1. See V. Georgiev, La toponymie ancienne de la péninsule Balkanique et al thèse méditerranéenne, Sofia, 1961; V. Georgiev, Introduzione all storia delle lingue indoeuropee, Rome, 1966, pp. 44 ff., 120 ff. and 175 ff.
2. O. Haas, 'Die sprachgeschichtliche Stellung des Phrygischen' in Ezikovedski izsledvanija v čest na S. Mladenov, Sofia, 1957, pp. 451 ff.; id., 'Die phrygische Sprache im Lichte der Glossen und Namen' (Linguistique Balkanique, II, Sofia, 1960, pp. 25ff.); id., 'Armenier und Phryger’ (Linguistique Balkanique, III, 2, 1961, pp. 29ff.); R. Gusmani, Studi frigi, Milan, 1959, pp. 44ff. and 855 ff; V. Georgiev, Introduzione alia storia delle lingue indeuropee, pp. 149 ff.

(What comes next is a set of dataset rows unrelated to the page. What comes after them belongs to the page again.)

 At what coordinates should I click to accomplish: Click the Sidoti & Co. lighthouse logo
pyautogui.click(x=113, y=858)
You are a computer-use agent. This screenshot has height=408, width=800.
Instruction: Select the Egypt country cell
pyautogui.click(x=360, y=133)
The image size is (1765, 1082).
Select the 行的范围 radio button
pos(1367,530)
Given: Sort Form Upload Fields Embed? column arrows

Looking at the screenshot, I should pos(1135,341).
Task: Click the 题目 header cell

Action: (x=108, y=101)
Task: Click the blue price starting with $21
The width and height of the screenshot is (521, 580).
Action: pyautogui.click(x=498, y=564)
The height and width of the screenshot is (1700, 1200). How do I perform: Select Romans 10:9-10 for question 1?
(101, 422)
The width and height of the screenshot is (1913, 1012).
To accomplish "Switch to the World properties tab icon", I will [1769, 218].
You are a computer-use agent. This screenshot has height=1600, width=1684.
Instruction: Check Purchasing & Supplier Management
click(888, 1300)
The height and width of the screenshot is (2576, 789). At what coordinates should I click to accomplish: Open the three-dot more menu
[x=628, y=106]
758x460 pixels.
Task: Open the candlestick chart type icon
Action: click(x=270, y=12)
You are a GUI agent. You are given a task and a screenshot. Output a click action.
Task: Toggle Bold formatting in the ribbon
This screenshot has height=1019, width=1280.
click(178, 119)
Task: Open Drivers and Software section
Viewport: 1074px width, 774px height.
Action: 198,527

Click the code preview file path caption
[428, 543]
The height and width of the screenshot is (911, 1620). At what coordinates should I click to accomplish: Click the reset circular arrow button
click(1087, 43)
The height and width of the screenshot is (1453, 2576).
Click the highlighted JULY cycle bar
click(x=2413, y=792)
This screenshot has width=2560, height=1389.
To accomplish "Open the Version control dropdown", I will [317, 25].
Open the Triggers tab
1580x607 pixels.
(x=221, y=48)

3. H. Kronasser, 'Zum Stand der Illyristik’ (Linguistique Balkanique, IV, 1962, pp. 5 ff.); R. Katicic', 'Namengebiete im römischen Dalmatian" (Die Sprache, X, Vienna, 1964, pp. 23 ff.); id., Illyrii proprie dicti (Živa Antika, Skopje, XIII/XIV, 1964, pp. 87 ff.); id., 'Suvremena istraživanja o jeziku starosjedilaca ilirskih provincija' (Naučno društvo SR Bosne i Hercegovine, IV, Sarajevo, 1964, pp. 9 ff.); G. Alföldy, 'Die Namengebung der Urbevölkerung der römischen Provinz Dalmatia’ (Beiträge zur Namenforschung, 15, Heidelberg, 1964, pp. 54 ff).
4. See V. Georgiev, 'Albanisch, Dakisch-Mysisch und Rumanisch. Die Herkunft der Albaner' (Linguistique Balkanique, II, 1960, pp. 1 ff. and pp. 15 ff.); A. Vraciu, ‘Rassuždenija o dakomizijskom substrate rumynskogo jazyka' (Linguistique Balkanique, VIII, 1964, pp. 15 ff.); V. Georgiev, 'Le dace comme substrat de la langue roumaine' (Revue roumaine de linguistique, X, Bucarest, 1965, pp. 75 ff.).
5. See V. Georgiev, 'Naj-starite slavjanski imena na Balkanskija poluostrov i tjanoto značenie za našija ezik i našata istorija' (Bǎlgarski ezik, VIII, Sofia, 1958, pp. 321 ff.).
6. See V. Georgiev, Bǎlgarska
etimologija i onomastika, Sofia, 1960, pp. 21 ff.